───── DATA SUPPLIED
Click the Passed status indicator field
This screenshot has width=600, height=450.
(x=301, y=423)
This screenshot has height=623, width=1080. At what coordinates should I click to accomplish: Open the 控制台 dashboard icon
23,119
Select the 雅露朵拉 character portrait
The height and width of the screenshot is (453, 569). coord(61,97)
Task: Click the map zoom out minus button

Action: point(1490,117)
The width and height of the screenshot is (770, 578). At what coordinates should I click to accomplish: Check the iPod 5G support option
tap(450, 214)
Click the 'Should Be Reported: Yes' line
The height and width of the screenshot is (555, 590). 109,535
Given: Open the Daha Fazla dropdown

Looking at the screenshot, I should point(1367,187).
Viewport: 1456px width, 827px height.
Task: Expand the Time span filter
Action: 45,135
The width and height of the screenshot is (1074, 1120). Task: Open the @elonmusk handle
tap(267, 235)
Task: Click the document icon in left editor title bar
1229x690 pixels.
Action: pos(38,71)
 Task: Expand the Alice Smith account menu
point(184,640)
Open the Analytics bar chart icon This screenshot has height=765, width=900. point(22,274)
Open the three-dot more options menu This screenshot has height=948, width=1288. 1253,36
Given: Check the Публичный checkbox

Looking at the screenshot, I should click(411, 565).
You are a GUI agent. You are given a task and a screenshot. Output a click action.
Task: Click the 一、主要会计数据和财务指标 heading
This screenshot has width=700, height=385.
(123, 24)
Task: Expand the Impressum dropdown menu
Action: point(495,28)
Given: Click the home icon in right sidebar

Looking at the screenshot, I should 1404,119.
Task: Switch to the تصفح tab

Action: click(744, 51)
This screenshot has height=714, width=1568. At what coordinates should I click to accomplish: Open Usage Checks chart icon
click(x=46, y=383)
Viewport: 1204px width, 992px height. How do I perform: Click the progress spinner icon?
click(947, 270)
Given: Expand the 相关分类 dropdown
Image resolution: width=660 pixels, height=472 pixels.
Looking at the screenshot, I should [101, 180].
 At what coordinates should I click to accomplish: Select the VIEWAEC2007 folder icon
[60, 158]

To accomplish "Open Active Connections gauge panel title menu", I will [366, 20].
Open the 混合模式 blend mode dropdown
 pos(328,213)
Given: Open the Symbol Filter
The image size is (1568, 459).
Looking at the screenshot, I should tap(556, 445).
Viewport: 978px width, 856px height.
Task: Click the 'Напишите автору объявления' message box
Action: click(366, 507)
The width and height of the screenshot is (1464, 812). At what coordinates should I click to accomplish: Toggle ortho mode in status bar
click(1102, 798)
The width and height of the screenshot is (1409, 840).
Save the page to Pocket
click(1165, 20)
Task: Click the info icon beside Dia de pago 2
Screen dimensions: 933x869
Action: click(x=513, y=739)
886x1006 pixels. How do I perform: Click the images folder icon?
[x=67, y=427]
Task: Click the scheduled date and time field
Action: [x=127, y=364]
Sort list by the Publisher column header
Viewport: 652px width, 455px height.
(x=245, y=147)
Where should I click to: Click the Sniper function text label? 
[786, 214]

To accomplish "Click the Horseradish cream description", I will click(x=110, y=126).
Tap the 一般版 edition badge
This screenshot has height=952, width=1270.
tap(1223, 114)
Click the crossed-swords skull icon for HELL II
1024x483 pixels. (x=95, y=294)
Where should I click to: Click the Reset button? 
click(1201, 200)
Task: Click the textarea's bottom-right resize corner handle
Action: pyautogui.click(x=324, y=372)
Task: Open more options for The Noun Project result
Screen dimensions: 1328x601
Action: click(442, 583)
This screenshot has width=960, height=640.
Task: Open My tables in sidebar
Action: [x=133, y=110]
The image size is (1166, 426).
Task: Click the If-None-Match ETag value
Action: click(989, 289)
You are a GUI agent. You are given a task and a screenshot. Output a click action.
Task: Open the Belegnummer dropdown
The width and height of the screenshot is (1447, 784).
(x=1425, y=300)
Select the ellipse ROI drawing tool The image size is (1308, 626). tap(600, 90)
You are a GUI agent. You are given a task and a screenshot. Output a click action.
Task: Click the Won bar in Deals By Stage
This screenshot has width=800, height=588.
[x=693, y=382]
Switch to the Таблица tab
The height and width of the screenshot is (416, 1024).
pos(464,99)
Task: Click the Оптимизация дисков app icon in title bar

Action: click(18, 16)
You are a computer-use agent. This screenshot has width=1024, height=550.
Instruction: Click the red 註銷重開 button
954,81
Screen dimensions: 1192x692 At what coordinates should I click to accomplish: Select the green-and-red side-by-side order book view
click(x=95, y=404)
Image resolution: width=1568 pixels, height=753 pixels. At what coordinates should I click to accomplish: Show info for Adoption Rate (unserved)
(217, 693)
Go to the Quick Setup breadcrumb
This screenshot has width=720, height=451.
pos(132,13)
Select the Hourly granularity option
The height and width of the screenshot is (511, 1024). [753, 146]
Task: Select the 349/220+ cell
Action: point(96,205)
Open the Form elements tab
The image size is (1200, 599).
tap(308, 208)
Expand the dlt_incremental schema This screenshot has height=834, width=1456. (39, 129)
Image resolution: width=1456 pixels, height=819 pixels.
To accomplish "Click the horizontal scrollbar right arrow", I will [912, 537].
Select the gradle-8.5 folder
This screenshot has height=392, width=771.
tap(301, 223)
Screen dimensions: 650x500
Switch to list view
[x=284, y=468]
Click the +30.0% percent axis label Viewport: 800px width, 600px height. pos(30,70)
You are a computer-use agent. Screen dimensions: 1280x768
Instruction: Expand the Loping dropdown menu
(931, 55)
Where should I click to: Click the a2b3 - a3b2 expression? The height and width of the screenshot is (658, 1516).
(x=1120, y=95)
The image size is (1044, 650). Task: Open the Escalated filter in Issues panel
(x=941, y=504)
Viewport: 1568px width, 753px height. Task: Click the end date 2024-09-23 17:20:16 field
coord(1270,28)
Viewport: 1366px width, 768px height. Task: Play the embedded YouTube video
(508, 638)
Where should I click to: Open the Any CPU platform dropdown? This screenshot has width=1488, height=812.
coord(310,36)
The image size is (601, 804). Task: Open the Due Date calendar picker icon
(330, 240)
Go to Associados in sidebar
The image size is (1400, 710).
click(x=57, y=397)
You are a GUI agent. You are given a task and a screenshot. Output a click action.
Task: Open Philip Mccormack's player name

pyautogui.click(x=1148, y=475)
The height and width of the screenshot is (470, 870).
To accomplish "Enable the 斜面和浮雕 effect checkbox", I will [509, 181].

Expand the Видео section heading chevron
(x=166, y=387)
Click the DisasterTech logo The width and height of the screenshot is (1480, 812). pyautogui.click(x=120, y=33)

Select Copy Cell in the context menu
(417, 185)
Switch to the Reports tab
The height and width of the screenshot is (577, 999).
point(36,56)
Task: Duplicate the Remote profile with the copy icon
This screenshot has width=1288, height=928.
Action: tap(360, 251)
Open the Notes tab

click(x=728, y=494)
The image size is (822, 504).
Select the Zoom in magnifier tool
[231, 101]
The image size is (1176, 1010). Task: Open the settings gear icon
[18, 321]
──────────
__INSTRUCTIONS TO FOLLOW__. Turn every line of the material above into a numbered list, leaving out the blank lines.

__EXERCISE ANSWER__.
1. Click the Passed status indicator field
2. This screenshot has width=600, height=450.
3. (x=301, y=423)
4. This screenshot has height=623, width=1080. At what coordinates should I click to accomplish: Open the 控制台 dashboard icon
5. 23,119
6. Select the 雅露朵拉 character portrait
7. The height and width of the screenshot is (453, 569). coord(61,97)
8. Task: Click the map zoom out minus button
9. Action: point(1490,117)
10. The width and height of the screenshot is (770, 578). At what coordinates should I click to accomplish: Check the iPod 5G support option
11. tap(450, 214)
12. Click the 'Should Be Reported: Yes' line
13. The height and width of the screenshot is (555, 590). 109,535
14. Given: Open the Daha Fazla dropdown
15. Looking at the screenshot, I should point(1367,187).
16. Viewport: 1456px width, 827px height.
17. Task: Expand the Time span filter
18. Action: 45,135
19. The width and height of the screenshot is (1074, 1120). Task: Open the @elonmusk handle
20. tap(267, 235)
21. Task: Click the document icon in left editor title bar
22. 1229x690 pixels.
23. Action: pos(38,71)
24.  Task: Expand the Alice Smith account menu
25. point(184,640)
26. Open the Analytics bar chart icon This screenshot has height=765, width=900. point(22,274)
27. Open the three-dot more options menu This screenshot has height=948, width=1288. 1253,36
28. Given: Check the Публичный checkbox
29. Looking at the screenshot, I should click(411, 565).
30. You are a GUI agent. You are given a task and a screenshot. Output a click action.
31. Task: Click the 一、主要会计数据和财务指标 heading
32. This screenshot has width=700, height=385.
33. (123, 24)
34. Task: Expand the Impressum dropdown menu
35. Action: point(495,28)
36. Given: Click the home icon in right sidebar
37. Looking at the screenshot, I should 1404,119.
38. Task: Switch to the تصفح tab
39. Action: click(744, 51)
40. This screenshot has height=714, width=1568. At what coordinates should I click to accomplish: Open Usage Checks chart icon
41. click(x=46, y=383)
42. Viewport: 1204px width, 992px height. How do I perform: Click the progress spinner icon?
43. click(947, 270)
44. Given: Expand the 相关分类 dropdown
45. Image resolution: width=660 pixels, height=472 pixels.
46. Looking at the screenshot, I should [101, 180].
47.  At what coordinates should I click to accomplish: Select the VIEWAEC2007 folder icon
48. [60, 158]
49. To accomplish "Open Active Connections gauge panel title menu", I will [366, 20].
50. Open the 混合模式 blend mode dropdown
51.  pos(328,213)
52. Given: Open the Symbol Filter
53. The image size is (1568, 459).
54. Looking at the screenshot, I should tap(556, 445).
55. Viewport: 978px width, 856px height.
56. Task: Click the 'Напишите автору объявления' message box
57. Action: click(366, 507)
58. The width and height of the screenshot is (1464, 812). At what coordinates should I click to accomplish: Toggle ortho mode in status bar
59. click(1102, 798)
60. The width and height of the screenshot is (1409, 840).
61. Save the page to Pocket
62. click(1165, 20)
63. Task: Click the info icon beside Dia de pago 2
64. Screen dimensions: 933x869
65. Action: click(x=513, y=739)
66. 886x1006 pixels. How do I perform: Click the images folder icon?
67. [x=67, y=427]
68. Task: Click the scheduled date and time field
69. Action: [x=127, y=364]
70. Sort list by the Publisher column header
71. Viewport: 652px width, 455px height.
72. (x=245, y=147)
73. Where should I click to: Click the Sniper function text label? 
74. [786, 214]
75. To accomplish "Click the Horseradish cream description", I will click(x=110, y=126).
76. Tap the 一般版 edition badge
77. This screenshot has height=952, width=1270.
78. tap(1223, 114)
79. Click the crossed-swords skull icon for HELL II
80. 1024x483 pixels. (x=95, y=294)
81. Where should I click to: Click the Reset button? 
82. click(1201, 200)
83. Task: Click the textarea's bottom-right resize corner handle
84. Action: pyautogui.click(x=324, y=372)
85. Task: Open more options for The Noun Project result
86. Screen dimensions: 1328x601
87. Action: click(442, 583)
88. This screenshot has width=960, height=640.
89. Task: Open My tables in sidebar
90. Action: [x=133, y=110]
91. The image size is (1166, 426).
92. Task: Click the If-None-Match ETag value
93. Action: click(989, 289)
94. You are a GUI agent. You are given a task and a screenshot. Output a click action.
95. Task: Open the Belegnummer dropdown
96. The width and height of the screenshot is (1447, 784).
97. (x=1425, y=300)
98. Select the ellipse ROI drawing tool The image size is (1308, 626). tap(600, 90)
99. You are a GUI agent. You are given a task and a screenshot. Output a click action.
100. Task: Click the Won bar in Deals By Stage
101. This screenshot has width=800, height=588.
102. [x=693, y=382]
103. Switch to the Таблица tab
104. The height and width of the screenshot is (416, 1024).
105. pos(464,99)
106. Task: Click the Оптимизация дисков app icon in title bar
107. Action: click(18, 16)
108. You are a computer-use agent. This screenshot has width=1024, height=550.
109. Instruction: Click the red 註銷重開 button
110. 954,81
111. Screen dimensions: 1192x692 At what coordinates should I click to accomplish: Select the green-and-red side-by-side order book view
112. click(x=95, y=404)
113. Image resolution: width=1568 pixels, height=753 pixels. At what coordinates should I click to accomplish: Show info for Adoption Rate (unserved)
114. (217, 693)
115. Go to the Quick Setup breadcrumb
116. This screenshot has width=720, height=451.
117. pos(132,13)
118. Select the Hourly granularity option
119. The height and width of the screenshot is (511, 1024). [753, 146]
120. Task: Select the 349/220+ cell
121. Action: point(96,205)
122. Open the Form elements tab
123. The image size is (1200, 599).
124. tap(308, 208)
125. Expand the dlt_incremental schema This screenshot has height=834, width=1456. (39, 129)
126. Image resolution: width=1456 pixels, height=819 pixels.
127. To accomplish "Click the horizontal scrollbar right arrow", I will [912, 537].
128. Select the gradle-8.5 folder
129. This screenshot has height=392, width=771.
130. tap(301, 223)
131. Screen dimensions: 650x500
132. Switch to list view
133. [x=284, y=468]
134. Click the +30.0% percent axis label Viewport: 800px width, 600px height. pos(30,70)
135. You are a computer-use agent. Screen dimensions: 1280x768
136. Instruction: Expand the Loping dropdown menu
137. (931, 55)
138. Where should I click to: Click the a2b3 - a3b2 expression? The height and width of the screenshot is (658, 1516).
139. (x=1120, y=95)
140. The image size is (1044, 650). Task: Open the Escalated filter in Issues panel
141. (x=941, y=504)
142. Viewport: 1568px width, 753px height. Task: Click the end date 2024-09-23 17:20:16 field
143. coord(1270,28)
144. Viewport: 1366px width, 768px height. Task: Play the embedded YouTube video
145. (508, 638)
146. Where should I click to: Open the Any CPU platform dropdown? This screenshot has width=1488, height=812.
147. coord(310,36)
148. The image size is (601, 804). Task: Open the Due Date calendar picker icon
149. (330, 240)
150. Go to Associados in sidebar
151. The image size is (1400, 710).
152. click(x=57, y=397)
153. You are a GUI agent. You are given a task and a screenshot. Output a click action.
154. Task: Open Philip Mccormack's player name
155. pyautogui.click(x=1148, y=475)
156. The height and width of the screenshot is (470, 870).
157. To accomplish "Enable the 斜面和浮雕 effect checkbox", I will [509, 181].
158. Expand the Видео section heading chevron
159. (x=166, y=387)
160. Click the DisasterTech logo The width and height of the screenshot is (1480, 812). pyautogui.click(x=120, y=33)
161. Select Copy Cell in the context menu
162. (417, 185)
163. Switch to the Reports tab
164. The height and width of the screenshot is (577, 999).
165. point(36,56)
166. Task: Duplicate the Remote profile with the copy icon
167. This screenshot has width=1288, height=928.
168. Action: tap(360, 251)
169. Open the Notes tab
170. click(x=728, y=494)
171. The image size is (822, 504).
172. Select the Zoom in magnifier tool
173. [231, 101]
174. The image size is (1176, 1010). Task: Open the settings gear icon
175. [18, 321]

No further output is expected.